§ **Directions**: What follows is a set of records; give them all back exactly.

^^^^^^^^^^^^^^^^

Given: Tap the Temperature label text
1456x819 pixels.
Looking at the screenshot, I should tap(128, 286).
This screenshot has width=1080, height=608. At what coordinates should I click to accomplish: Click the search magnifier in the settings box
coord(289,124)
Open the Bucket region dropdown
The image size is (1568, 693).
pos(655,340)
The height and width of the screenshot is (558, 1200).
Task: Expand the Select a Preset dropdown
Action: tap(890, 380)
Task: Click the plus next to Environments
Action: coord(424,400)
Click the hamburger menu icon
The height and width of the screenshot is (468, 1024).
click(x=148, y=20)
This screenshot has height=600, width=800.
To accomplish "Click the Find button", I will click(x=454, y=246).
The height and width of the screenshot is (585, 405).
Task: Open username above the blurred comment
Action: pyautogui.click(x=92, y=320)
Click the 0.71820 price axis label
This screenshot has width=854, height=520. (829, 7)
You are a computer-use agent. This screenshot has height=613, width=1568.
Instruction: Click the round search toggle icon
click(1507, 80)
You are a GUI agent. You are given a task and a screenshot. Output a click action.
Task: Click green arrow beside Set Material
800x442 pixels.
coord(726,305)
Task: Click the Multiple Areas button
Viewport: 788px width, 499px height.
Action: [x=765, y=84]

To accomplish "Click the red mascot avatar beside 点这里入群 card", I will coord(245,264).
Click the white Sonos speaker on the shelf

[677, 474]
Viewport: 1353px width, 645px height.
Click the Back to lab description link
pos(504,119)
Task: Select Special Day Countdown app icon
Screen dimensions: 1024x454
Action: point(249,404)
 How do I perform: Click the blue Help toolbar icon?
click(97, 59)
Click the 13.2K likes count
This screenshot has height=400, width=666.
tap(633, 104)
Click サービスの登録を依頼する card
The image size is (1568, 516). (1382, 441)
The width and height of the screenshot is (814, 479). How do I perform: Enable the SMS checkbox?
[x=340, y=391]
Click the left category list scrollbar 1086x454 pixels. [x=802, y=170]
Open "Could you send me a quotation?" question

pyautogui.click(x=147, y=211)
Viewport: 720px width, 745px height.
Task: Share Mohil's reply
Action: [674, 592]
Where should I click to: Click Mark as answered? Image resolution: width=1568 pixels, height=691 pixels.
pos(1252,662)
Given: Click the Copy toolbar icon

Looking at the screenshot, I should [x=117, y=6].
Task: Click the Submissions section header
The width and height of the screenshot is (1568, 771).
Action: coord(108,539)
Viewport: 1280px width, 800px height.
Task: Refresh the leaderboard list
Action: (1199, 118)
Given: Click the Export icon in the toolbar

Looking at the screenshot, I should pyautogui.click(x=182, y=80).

^^^^^^^^^^^^^^^^

§ **Your response**:
Given: Tap the Temperature label text
1456x819 pixels.
Looking at the screenshot, I should tap(128, 286).
This screenshot has width=1080, height=608. At what coordinates should I click to accomplish: Click the search magnifier in the settings box
coord(289,124)
Open the Bucket region dropdown
The image size is (1568, 693).
pos(655,340)
The height and width of the screenshot is (558, 1200).
Task: Expand the Select a Preset dropdown
Action: tap(890, 380)
Task: Click the plus next to Environments
Action: coord(424,400)
Click the hamburger menu icon
The height and width of the screenshot is (468, 1024).
click(x=148, y=20)
This screenshot has height=600, width=800.
To accomplish "Click the Find button", I will click(x=454, y=246).
The height and width of the screenshot is (585, 405).
Task: Open username above the blurred comment
Action: pyautogui.click(x=92, y=320)
Click the 0.71820 price axis label
This screenshot has width=854, height=520. (829, 7)
You are a computer-use agent. This screenshot has height=613, width=1568.
Instruction: Click the round search toggle icon
click(1507, 80)
You are a GUI agent. You are given a task and a screenshot. Output a click action.
Task: Click green arrow beside Set Material
800x442 pixels.
coord(726,305)
Task: Click the Multiple Areas button
Viewport: 788px width, 499px height.
Action: [x=765, y=84]

To accomplish "Click the red mascot avatar beside 点这里入群 card", I will coord(245,264).
Click the white Sonos speaker on the shelf

[677, 474]
Viewport: 1353px width, 645px height.
Click the Back to lab description link
pos(504,119)
Task: Select Special Day Countdown app icon
Screen dimensions: 1024x454
Action: point(249,404)
 How do I perform: Click the blue Help toolbar icon?
click(97, 59)
Click the 13.2K likes count
This screenshot has height=400, width=666.
tap(633, 104)
Click サービスの登録を依頼する card
The image size is (1568, 516). (1382, 441)
The width and height of the screenshot is (814, 479). How do I perform: Enable the SMS checkbox?
[x=340, y=391]
Click the left category list scrollbar 1086x454 pixels. [x=802, y=170]
Open "Could you send me a quotation?" question

pyautogui.click(x=147, y=211)
Viewport: 720px width, 745px height.
Task: Share Mohil's reply
Action: [674, 592]
Where should I click to: Click Mark as answered? Image resolution: width=1568 pixels, height=691 pixels.
pos(1252,662)
Given: Click the Copy toolbar icon

Looking at the screenshot, I should [x=117, y=6].
Task: Click the Submissions section header
The width and height of the screenshot is (1568, 771).
Action: coord(108,539)
Viewport: 1280px width, 800px height.
Task: Refresh the leaderboard list
Action: (1199, 118)
Given: Click the Export icon in the toolbar

Looking at the screenshot, I should pyautogui.click(x=182, y=80).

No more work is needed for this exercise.